What we know of those last days is gleaned from the book The Venlo Incident, written by a fellow prisoner, British intelligence officer Payne Best. Bonhoeffer and Best were among the “important prisoners” taken to Buchenwald. Best later wrote of Bonhoeffer: “He was one of the very few men I have ever met to whom his God was real and ever close to him.... “
On April 3, Bonhoeffer and others were loaded into a prison van and taken to the extermination camp at Flossenbürg. In transfers of prisoners like this, death sentences had already been decreed in Berlin. The SS carried out the formalities of a court martial, executed these enemies of the Third Reich, and disposed of the bodies.
On April 8, they reached the tiny Bavarian village of Schönberg, where the prisoners were herded into a small schoolhouse being used as a temporary lockup. It was Low Sunday, and several prisoners prevailed on Bonhoeffer to lead them in a prayer service. He did so, offering a meditation on Isaiah’s words, “With his wounds we are healed.” In his book Best recalled that moment: “He reached the hearts of all, finding just the right words to express the spirit of our imprisonment, and the thoughts and resolutions which it had brought.”
Their quiet was interrupted as the door was pushed open by two men in civilian clothes, members of the Gestapo. They demanded that Bonhoeffer follow them. For the prisoners, this had come to mean only one thing: he was about to be executed. Bonhoeffer took the time to bid everyone farewell.

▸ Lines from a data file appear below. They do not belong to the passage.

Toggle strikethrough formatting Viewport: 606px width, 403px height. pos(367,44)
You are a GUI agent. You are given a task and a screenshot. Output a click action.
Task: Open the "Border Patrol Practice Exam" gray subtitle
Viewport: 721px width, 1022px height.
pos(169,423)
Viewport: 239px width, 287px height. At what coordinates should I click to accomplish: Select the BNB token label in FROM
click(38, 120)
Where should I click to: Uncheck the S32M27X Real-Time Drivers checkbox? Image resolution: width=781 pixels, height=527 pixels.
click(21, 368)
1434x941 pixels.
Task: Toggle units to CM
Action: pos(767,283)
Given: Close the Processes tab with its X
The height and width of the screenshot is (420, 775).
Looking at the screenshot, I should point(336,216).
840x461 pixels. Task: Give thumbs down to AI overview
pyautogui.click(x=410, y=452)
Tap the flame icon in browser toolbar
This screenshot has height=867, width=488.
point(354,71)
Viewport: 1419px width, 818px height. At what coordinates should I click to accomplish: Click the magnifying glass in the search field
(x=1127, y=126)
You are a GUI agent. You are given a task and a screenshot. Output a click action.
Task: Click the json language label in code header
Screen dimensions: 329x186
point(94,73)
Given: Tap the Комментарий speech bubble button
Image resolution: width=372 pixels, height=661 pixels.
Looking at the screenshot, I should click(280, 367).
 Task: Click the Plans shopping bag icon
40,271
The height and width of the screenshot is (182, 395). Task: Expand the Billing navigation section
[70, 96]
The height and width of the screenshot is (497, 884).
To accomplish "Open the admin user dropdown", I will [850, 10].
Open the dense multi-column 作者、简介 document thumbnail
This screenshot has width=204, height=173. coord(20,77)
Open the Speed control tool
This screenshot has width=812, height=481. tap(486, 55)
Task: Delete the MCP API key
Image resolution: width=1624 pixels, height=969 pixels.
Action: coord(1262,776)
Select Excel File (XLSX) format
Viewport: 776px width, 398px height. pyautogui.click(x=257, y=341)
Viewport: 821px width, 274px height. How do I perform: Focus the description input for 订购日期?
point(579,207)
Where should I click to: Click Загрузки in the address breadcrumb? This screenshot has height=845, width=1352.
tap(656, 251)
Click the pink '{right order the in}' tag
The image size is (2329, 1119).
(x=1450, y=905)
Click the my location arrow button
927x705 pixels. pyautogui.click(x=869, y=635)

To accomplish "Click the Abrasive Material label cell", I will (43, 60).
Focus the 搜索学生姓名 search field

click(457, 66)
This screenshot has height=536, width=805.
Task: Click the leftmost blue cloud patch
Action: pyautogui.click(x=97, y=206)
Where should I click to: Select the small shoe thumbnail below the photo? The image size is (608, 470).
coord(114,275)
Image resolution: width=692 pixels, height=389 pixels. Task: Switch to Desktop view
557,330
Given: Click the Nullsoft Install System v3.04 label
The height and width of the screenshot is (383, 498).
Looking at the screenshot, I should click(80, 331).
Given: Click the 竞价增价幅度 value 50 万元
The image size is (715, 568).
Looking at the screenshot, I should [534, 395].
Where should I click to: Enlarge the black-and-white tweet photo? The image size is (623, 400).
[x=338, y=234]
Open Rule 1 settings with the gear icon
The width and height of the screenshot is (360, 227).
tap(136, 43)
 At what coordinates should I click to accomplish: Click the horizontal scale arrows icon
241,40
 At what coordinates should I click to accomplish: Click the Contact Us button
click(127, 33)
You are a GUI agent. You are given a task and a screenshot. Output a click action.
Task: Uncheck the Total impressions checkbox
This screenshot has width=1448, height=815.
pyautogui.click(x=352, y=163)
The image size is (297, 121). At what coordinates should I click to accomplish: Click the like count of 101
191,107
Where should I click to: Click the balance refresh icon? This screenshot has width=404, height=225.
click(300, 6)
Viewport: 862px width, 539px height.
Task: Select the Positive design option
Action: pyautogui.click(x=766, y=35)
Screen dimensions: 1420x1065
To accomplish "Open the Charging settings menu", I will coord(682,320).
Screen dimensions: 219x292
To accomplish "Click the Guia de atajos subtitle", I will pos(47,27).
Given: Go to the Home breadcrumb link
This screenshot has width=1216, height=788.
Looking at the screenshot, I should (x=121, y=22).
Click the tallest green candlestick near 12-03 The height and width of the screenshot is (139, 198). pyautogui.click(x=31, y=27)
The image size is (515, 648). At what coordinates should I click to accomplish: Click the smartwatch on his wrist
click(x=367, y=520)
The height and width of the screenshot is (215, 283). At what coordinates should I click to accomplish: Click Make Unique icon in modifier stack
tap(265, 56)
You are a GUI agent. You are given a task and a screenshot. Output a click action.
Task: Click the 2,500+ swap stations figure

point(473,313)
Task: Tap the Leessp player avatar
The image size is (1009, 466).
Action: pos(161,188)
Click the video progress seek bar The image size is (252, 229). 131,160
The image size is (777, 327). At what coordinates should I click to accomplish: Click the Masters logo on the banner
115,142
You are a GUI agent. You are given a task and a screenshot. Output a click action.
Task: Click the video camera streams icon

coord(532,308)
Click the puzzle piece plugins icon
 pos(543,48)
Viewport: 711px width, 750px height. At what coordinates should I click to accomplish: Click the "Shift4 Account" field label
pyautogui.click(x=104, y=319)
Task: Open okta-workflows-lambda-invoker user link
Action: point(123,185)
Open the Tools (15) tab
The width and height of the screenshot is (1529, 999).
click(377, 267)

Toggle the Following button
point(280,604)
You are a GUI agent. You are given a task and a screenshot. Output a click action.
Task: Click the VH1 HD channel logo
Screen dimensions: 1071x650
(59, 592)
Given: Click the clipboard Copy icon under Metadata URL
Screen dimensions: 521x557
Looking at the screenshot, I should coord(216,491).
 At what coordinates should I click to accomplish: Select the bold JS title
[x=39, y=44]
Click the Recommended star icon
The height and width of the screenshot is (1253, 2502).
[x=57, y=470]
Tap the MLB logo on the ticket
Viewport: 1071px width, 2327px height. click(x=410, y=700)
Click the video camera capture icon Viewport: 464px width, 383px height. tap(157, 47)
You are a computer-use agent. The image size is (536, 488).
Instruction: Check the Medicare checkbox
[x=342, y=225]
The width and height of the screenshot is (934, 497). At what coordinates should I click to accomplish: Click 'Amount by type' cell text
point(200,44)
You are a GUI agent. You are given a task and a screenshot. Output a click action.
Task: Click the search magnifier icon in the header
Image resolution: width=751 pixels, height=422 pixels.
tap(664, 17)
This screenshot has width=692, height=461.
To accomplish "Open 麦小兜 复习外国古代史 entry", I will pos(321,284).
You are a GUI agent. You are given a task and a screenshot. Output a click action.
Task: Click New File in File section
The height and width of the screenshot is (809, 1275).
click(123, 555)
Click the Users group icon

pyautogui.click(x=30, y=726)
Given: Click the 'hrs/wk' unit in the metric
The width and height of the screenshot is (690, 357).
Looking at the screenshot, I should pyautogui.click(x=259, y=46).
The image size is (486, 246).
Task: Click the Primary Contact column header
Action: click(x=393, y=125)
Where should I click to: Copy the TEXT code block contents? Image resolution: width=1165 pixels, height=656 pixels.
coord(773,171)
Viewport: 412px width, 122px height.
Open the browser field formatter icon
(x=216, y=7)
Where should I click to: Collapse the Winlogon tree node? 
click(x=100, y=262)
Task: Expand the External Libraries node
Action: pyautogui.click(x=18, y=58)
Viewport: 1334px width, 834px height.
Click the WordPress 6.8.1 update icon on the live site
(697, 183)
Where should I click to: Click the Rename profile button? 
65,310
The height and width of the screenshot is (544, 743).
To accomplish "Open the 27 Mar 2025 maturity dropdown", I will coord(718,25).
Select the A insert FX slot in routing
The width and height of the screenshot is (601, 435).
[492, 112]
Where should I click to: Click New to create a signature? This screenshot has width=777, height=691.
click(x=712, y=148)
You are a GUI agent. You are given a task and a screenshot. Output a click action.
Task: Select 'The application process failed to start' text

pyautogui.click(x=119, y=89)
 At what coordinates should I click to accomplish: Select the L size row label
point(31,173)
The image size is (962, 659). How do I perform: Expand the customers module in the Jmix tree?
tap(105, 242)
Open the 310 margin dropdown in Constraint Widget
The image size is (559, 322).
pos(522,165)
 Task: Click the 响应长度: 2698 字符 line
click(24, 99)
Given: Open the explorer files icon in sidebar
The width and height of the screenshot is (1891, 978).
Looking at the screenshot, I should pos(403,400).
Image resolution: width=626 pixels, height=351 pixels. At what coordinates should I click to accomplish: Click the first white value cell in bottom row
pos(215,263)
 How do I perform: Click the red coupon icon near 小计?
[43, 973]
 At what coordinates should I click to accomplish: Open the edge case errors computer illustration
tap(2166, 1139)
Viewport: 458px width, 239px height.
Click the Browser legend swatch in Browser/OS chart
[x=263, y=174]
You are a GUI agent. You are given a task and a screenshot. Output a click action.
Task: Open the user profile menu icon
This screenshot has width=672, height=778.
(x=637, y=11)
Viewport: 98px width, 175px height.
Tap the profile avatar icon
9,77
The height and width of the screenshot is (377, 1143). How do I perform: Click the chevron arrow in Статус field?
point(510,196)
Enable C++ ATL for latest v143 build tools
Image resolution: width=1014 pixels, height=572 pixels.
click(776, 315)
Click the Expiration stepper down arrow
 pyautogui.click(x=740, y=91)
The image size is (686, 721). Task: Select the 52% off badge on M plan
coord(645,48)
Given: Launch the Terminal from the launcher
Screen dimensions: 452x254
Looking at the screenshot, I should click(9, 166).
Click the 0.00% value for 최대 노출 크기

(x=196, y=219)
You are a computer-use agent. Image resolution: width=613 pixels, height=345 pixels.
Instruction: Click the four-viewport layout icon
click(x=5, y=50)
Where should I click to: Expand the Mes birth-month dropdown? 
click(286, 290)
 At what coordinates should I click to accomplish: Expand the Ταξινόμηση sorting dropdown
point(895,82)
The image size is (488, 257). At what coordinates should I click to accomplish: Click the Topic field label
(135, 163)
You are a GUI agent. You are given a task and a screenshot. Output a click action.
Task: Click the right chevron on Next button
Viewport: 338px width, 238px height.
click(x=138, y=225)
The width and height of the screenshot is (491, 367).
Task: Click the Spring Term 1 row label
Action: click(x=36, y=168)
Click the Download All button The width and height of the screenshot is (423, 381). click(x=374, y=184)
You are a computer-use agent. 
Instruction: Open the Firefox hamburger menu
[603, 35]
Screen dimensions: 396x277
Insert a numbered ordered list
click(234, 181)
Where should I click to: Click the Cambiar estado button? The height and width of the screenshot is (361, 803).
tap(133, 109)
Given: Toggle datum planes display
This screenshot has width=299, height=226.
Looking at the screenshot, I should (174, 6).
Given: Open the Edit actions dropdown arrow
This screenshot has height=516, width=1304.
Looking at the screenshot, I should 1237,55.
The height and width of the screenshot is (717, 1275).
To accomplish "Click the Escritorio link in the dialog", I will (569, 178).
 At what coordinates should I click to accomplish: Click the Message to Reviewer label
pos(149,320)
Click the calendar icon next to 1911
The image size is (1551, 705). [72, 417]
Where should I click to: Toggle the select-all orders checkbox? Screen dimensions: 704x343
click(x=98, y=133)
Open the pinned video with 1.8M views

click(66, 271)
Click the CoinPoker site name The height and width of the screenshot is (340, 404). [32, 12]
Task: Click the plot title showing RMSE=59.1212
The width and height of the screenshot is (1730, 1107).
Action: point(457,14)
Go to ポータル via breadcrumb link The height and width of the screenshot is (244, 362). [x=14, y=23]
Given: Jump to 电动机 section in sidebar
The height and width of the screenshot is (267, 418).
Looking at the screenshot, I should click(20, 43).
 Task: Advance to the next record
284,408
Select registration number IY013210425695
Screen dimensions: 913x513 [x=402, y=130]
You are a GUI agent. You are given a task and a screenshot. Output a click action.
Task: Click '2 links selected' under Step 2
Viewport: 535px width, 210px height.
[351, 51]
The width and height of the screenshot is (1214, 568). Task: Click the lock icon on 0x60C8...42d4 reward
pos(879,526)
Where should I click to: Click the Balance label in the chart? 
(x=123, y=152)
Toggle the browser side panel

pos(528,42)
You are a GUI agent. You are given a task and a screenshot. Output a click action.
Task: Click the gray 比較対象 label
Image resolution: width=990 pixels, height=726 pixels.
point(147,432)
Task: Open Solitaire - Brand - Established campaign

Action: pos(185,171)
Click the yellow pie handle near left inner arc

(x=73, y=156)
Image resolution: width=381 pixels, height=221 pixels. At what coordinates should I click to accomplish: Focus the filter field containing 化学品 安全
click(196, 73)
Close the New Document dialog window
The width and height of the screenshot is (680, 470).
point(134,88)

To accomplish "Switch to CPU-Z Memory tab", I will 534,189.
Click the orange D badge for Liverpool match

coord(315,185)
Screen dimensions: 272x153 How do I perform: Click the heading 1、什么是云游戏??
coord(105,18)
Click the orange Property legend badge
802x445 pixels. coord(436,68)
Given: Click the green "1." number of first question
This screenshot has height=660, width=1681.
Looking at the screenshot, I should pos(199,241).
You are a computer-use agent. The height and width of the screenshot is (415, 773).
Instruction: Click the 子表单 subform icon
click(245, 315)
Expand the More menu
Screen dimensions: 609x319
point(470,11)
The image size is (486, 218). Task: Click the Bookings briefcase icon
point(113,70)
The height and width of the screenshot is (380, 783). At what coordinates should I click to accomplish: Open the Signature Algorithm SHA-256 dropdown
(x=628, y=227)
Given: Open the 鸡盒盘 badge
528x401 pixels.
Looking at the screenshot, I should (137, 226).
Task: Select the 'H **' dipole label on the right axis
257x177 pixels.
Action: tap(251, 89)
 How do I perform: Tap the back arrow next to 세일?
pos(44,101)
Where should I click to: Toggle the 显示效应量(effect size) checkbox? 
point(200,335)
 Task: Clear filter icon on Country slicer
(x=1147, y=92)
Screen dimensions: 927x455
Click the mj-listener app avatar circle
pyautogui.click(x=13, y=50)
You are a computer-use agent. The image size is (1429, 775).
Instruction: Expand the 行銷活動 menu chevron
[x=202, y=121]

Drawing Best aside, he spoke his final recorded words, a message to his English friend, Bishop Bell: “This is the end— for me, the beginning of life.”
Early the next morning, April 9, Bonhoeffer, Wilhelm Canaris, Hans Oster, and four fellow conspirators were hanged at the extermination camp of Flossenbürg. The camp doctor, who had to witness the executions, remarked that he watched Bonhoeffer kneel and pray before being led to the gallows. “I was most deeply moved by the way this lovable man prayed, so devout and so certain that God heard his prayer,” he wrote. “At the place of execution, he again said a short prayer and then climbed the steps to the gallows, brave and composed. . . . In the almost fifty years that I worked as a doctor, I have hardly ever seen a man die so entirely submissive to the will of God.”
In the distance boomed the cannons of Patton’s army. Three weeks later Hitler would commit suicide, and on May 7, the war in Europe would be over.
The Nazism against which Bonhoeffer struggled would linger in other forms of systemic evil in the modern world. But his witness to Jesus Christ lives on. Bonhoeffer continues to challenge Christians to follow Christ to the cross of genuine discipleship and to hear the cry of the oppressed.